Personal information
- Full name: Mohammad Naeem
- Born: 24 April 1959 (age 67) Lahore, Punjab, Pakistan
- Batting: Right-handed
- Role: Wicket-keeper

Domestic team information
- 1978: Income Tax Department
- 1983–1985: Lahore City

Career statistics
| Competition | FC | LA |
| Matches | 8 | 2 |
| Runs scored | 288 | 21 |
| Batting average | 20.57 | 10.50 |
| 100s/50s | 0/1 | 0/0 |
| Top score | 51 | 17 |
| Catches/stumpings | 16/2 | 0/0 |
- Source: CricketArchive, 15 February 2013

= Mohammad Naeem (cricketer, born 1959) =

Pakistani cricketer (born 1959)

Mohammad Naeem (born 24 April 1959) is a former Pakistani cricketer. From Lahore, Mohammad made his first-class debut during the 1977–78 season, playing three matches for the Income Tax Department in the Patron's Trophy. He did not again play at first-class level until several seasons later, playing five matches for Lahore City during the 1982–83 season of the Quaid-e-Azam Trophy.
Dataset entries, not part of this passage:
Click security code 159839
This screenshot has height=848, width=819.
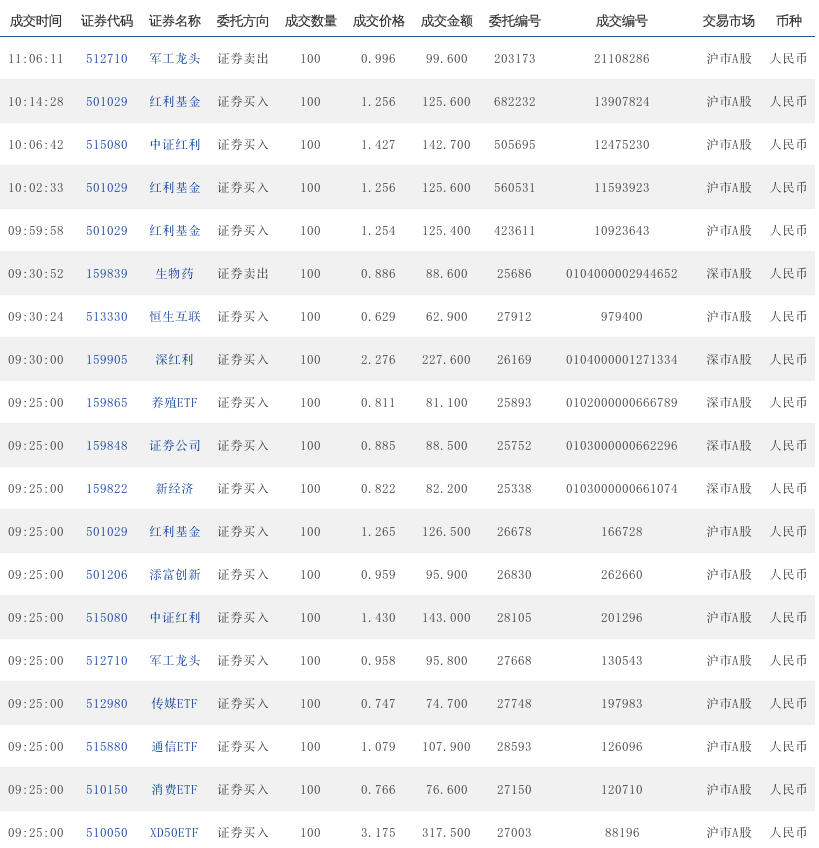click(x=107, y=274)
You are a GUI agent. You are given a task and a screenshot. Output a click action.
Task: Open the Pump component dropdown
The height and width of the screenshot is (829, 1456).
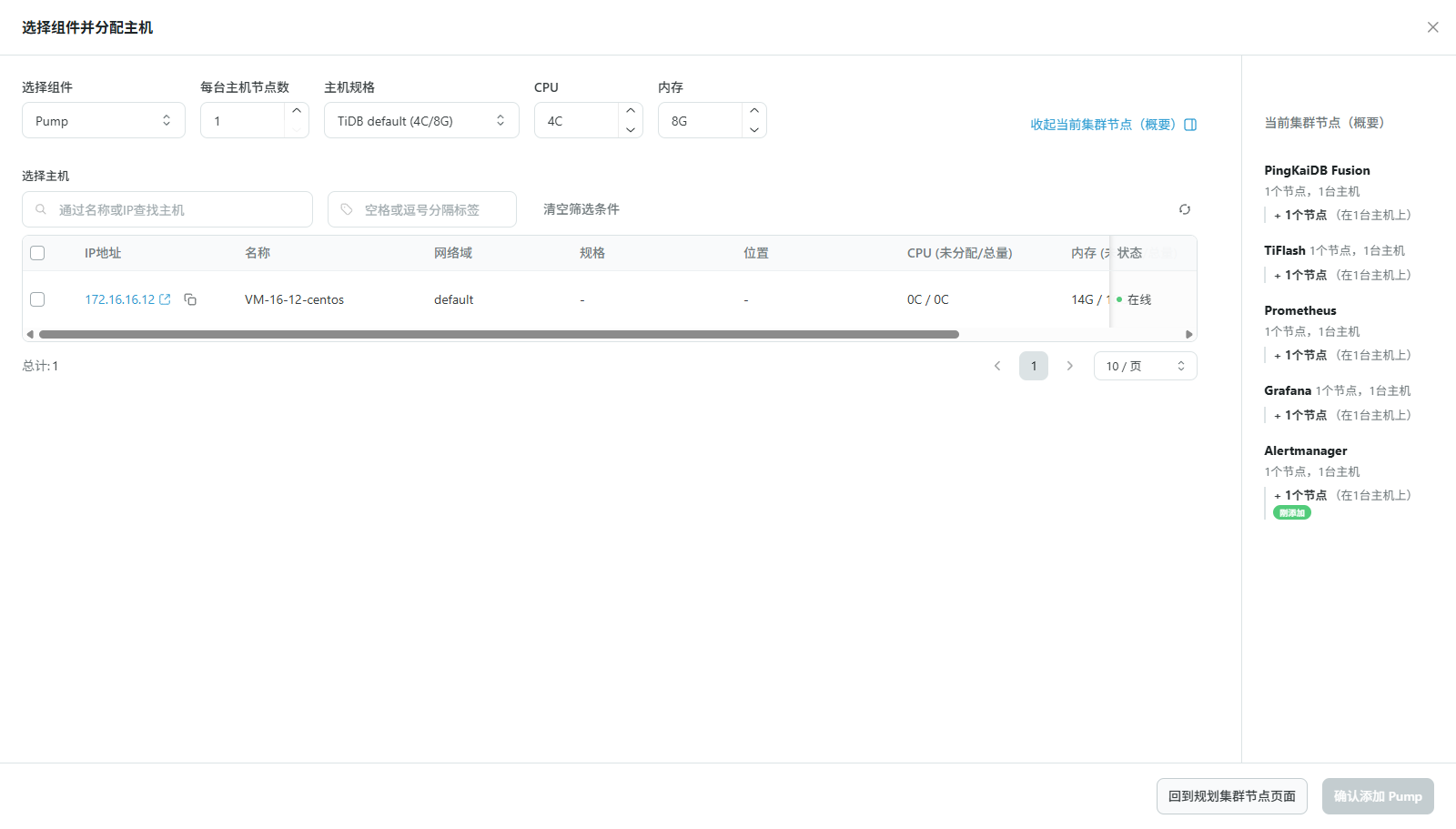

A wicket-keeper, Mohammad usually batted in the lower order, but occasionally opened the batting, with his highest score (and only half-century) an innings of 51 runs against United Bank Limited as an opener. Although he did not play any further matches at first-class level, he did go on to play two List A matches for Lahore City—one each during the 1982–83 and 1985–86 seasons of the limited-overs Wills Cup.